Avant 1843 Alexandre Dumas est connu comme homme de théâtre (Henri III, Antony, La Tour de Nesles...). Pourtant à partir de 1844 sont publiés ses nombreux romans, qui ont tous fait partie de notre enfance (Les Trois mousquetaires, Le Comte de Monte Cristo,La Reine Margot, Vingt ans après ...). Dans cette prolifique diffusion, son roman Georges est passé quasi inaperçu. Pourtant le héros préfigure à bien des égards Edmond Dantès.

On a pu voir dans Georges une large part autobiographique, sans doute par les origines "mûlatres" de Dumas. Mais jamais ses origines ne lui ont fermé les portes des salons et de la bonne société. Pourtant il a reçu, comme d'autres, des injures, ainsi Balzac le surnommait-il "le nègre" et Mademoiselle Mars disait-elle de lui: "Il pue le nègre"; En le voyant couvert de décoration Nodier aurait dit : "Ah ! Dumas, mon pauvre garçon, que de babioles ! Serez-vous toujours les mêmes, vous autres nègres, et rechercherez-vous éternellement la verroterie et les hochets ?". Certes le terme "nègre" n'avait pas encore la connotation péjorative qu'il a pris par la suite.

Sa grand-mère, Louise Cessette Dumas, était esclave noire à Saint Domingue. Mais il ne parle pas d'elle dans ses écrits. Quelques notes sur son père renvoient à ses origines :" beau de visage, quoique son teint de mûlatre donnât un caractère étrange à sa physionomie." Deux lettres attestent de sa volonté de se lier avec "ses frères (...) amis de couleur", mais Dumas n'a pas milité au côté des abolitionnistes. Sans doute cela est-il dû au fait que son métissage le renvoyait davantage vers les colons blancs que vers les haitiens, comme c'était le cas au XIX°S. En effet, les "mulâtres" étaient libres, possedaient des terres et pouvaient s'enrichir et posséder des esclaves. Dans plusieurs écrits il partage d'ailleurs les préjugés ethniques de ses compatriotes.

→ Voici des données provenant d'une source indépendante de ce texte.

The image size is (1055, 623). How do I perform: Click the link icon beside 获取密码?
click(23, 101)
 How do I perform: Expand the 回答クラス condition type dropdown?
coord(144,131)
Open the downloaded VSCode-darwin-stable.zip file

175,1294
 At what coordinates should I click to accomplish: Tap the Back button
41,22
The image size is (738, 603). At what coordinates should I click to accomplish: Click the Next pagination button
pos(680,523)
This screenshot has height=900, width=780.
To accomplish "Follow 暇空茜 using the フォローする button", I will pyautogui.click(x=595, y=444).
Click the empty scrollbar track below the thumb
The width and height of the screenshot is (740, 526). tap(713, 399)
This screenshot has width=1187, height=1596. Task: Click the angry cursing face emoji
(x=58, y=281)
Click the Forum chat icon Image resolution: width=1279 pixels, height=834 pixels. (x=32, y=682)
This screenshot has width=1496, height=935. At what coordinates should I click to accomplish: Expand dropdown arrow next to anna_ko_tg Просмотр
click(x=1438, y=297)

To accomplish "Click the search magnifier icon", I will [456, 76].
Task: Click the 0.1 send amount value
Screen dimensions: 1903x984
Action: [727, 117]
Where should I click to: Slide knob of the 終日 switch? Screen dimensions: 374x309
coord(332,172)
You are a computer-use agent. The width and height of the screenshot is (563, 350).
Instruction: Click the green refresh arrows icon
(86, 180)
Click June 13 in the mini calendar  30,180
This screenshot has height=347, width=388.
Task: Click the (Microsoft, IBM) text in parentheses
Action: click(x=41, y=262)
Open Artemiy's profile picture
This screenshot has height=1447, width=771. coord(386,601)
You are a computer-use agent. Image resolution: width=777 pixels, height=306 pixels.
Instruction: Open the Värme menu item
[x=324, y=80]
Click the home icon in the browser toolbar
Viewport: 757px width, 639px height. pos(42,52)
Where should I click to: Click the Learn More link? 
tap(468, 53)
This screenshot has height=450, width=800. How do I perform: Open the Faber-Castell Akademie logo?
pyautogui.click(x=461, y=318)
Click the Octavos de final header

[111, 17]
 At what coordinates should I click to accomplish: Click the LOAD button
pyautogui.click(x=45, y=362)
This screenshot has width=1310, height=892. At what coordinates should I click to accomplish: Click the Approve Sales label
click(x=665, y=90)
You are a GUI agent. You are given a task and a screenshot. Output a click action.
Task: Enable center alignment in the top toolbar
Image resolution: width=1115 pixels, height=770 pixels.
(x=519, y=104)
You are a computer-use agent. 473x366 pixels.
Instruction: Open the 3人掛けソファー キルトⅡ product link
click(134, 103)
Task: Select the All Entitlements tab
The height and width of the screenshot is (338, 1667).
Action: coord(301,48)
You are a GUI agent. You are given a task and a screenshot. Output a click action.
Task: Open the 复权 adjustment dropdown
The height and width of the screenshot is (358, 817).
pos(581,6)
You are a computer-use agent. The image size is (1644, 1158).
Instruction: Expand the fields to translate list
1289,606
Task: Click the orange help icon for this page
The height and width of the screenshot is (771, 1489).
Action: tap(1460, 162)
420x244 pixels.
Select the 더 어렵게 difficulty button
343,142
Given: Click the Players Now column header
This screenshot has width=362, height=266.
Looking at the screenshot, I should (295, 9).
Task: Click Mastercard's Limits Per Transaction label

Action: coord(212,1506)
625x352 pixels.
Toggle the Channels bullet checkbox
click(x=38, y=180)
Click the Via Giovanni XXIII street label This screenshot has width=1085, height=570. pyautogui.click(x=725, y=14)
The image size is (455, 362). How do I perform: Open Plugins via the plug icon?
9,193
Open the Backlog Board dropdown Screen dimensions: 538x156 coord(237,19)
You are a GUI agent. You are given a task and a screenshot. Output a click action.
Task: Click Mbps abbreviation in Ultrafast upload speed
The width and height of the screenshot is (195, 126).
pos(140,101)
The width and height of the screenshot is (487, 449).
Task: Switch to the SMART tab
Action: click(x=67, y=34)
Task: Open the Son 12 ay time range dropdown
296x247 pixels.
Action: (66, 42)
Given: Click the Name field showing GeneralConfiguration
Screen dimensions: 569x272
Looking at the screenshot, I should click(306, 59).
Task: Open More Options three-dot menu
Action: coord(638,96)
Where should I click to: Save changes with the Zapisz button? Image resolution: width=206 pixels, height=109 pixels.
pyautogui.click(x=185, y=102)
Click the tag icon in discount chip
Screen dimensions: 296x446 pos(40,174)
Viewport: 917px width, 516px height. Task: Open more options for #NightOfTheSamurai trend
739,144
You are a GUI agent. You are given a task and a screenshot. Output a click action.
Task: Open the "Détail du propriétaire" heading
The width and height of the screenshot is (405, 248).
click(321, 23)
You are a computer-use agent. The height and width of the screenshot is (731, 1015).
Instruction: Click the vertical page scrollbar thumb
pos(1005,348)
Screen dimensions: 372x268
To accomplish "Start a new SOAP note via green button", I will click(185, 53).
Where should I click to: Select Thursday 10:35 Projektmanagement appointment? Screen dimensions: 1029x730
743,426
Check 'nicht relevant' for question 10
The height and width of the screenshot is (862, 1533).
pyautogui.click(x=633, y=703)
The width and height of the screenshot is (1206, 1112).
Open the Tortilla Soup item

Dans ce roman Dumas attaque les préjugés sociaux des créoles blancs envers les mulâtres libres. Il ne s'agit pas d'un roman abolitionniste. Dumas a probablement souffert du préjugé de couleur mais s'est toujours clairement dissocié des esclaves noirs et de leur histoire. Je pense qu'il faut considérer ce roman comme un témoignage de la pensée du XIX°S, un document historique en somme.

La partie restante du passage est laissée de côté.